My personal theory is that getting a significant productivity boost from LLM assistance and AI tools has a much steeper learning curve than most people expect.
This study had 16 participants, with a mix of previous exposure to AI tools - 56% of them had never used Cursor before, and the study was mainly about Cursor.
They then had those 16 participants work on issues (about 15 each), where each issue was randomly assigned a "you can use AI" v.s. "you can't use AI" rule.
So each developer worked on a mix of AI-tasks and no-AI-tasks during the study.
A quarter of the participants saw increased performance, 3/4 saw reduced performance.
One of the top performers for AI was also someone with the most previous Cursor experience. The paper acknowledges that here:
> However, we see positive speedup for the one developer who has more than 50 hours of Cursor experience, so it's plausible that there is a high skill ceiling for using Cursor, such that developers with significant experience see positive speedup.
My intuition here is that this study mainly demonstrated that the learning curve on AI-assisted development is high enough that asking developers to bake it into their existing workflows reduces their performance while they climb that learing curve.
LLMs have a v. steep and long learning curve as you posit (though note the points from the paper authors in the other reply).
Current LLMs just are not as good as they are sold to be as a programming assistant and people consistently predict and self-report in the wrong direction on how useful they are.
One thing that happened here is that they aren't using current LLMs:
> Most issues were completed in February and March 2025, before models like Claude 4 Opus or Gemini 2.5 Pro were released.
That doesn't mean this study is bad!

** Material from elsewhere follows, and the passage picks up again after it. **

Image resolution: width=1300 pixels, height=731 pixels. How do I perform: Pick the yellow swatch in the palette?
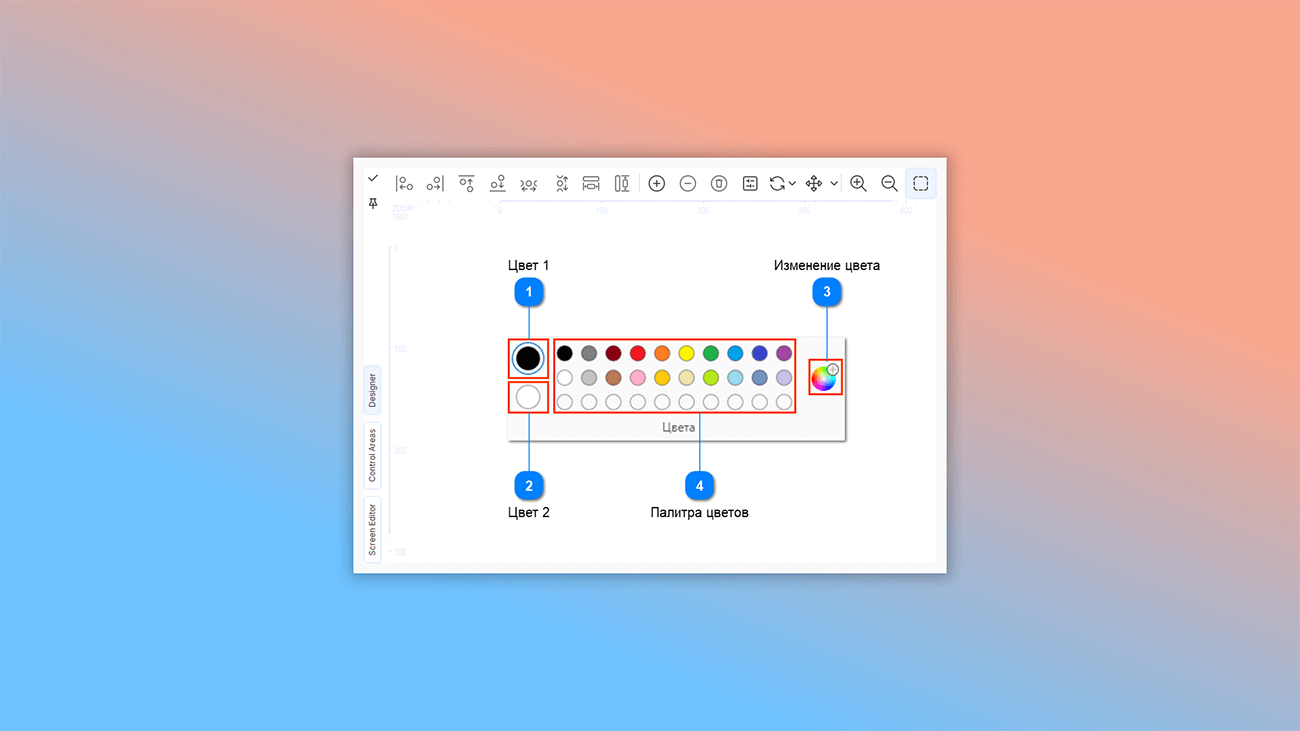686,353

In fact, I'd be very curious to see it done again, but with newer models, to see if that has an impact.
I've been hearing this for 2 years now
the previous model retroactively becomes total dogshit the moment a new one is released
convenient, isn't it?
Yes, it might make a difference, but it is a little tiresome that there's always a “this is based on a model that is x months old!” comment, because it will always be true: an academic study does not get funded, executed, written up, and published in less time.

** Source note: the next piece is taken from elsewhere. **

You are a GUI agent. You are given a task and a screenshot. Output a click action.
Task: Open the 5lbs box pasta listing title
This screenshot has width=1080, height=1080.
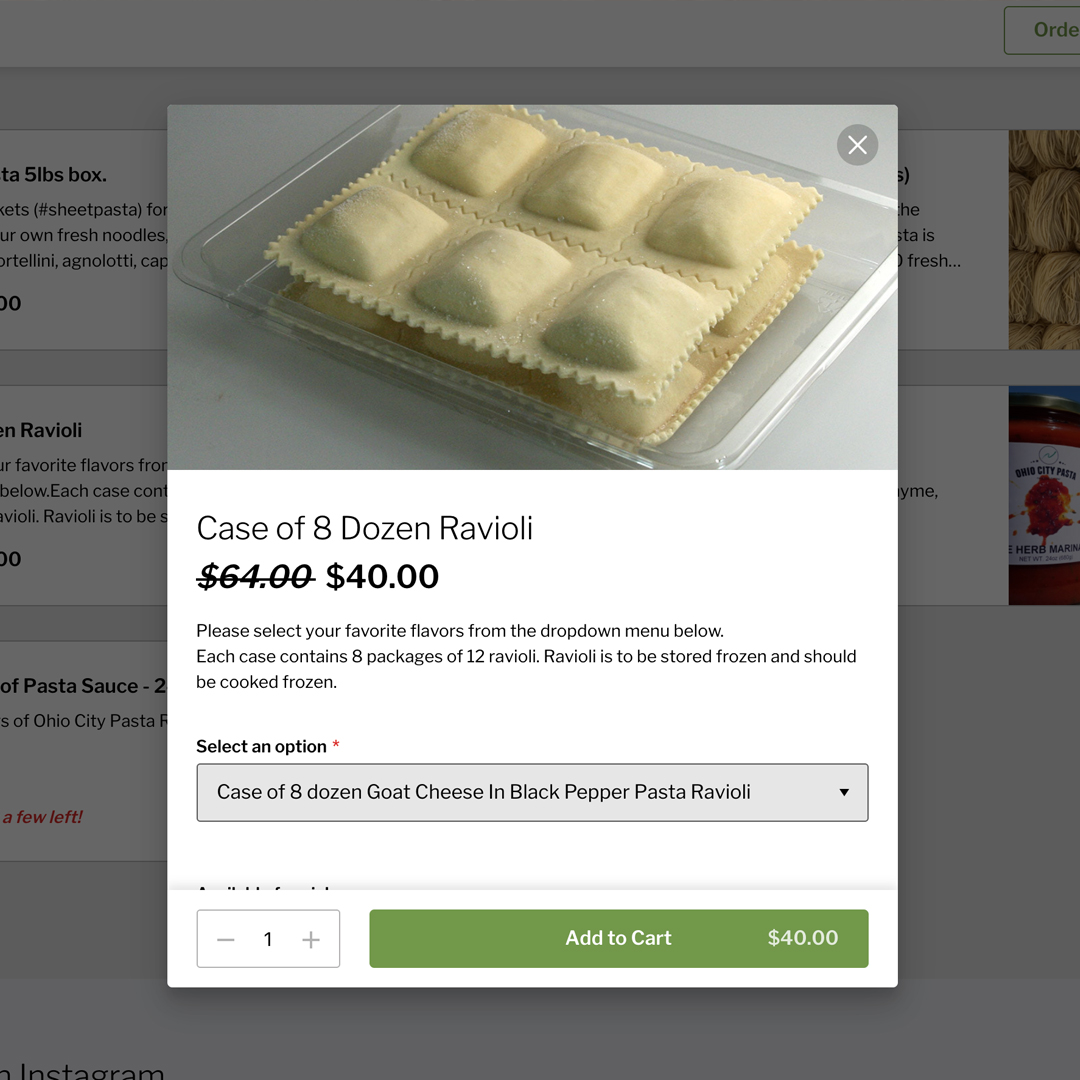tap(53, 175)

"No, the 2.8 release is the first good one. It massively improves workflows"
Then, 6 months later, the study comes out.
"Ah man, 2.8 was useless, 3.0 really crossed the threshold on value add"
At some point, you roll your eyes and assume it is just snake oil sales
* the release of agentic workflow tools
* the release of MCPs
* the release of new models, Claude 4 and Gemini 2.5 in particular
* subagents
* asynchronous agents
All or any of these could have made for a big or small impact. For example, I’m big on agentic tools, skeptical of MCPs, and don’t think we yet understand subagents. That’s different from those who, for example, think MCPs are the future.
> At some point, you roll your eyes and assume it is just snake oil sales
No, you have to realize you’re talking to a population of people, and not necessarily the same person. Opinions are going to vary, they’re not literally the same person each time.
There are surely snake oil salesman, but you can’t buy anything from me.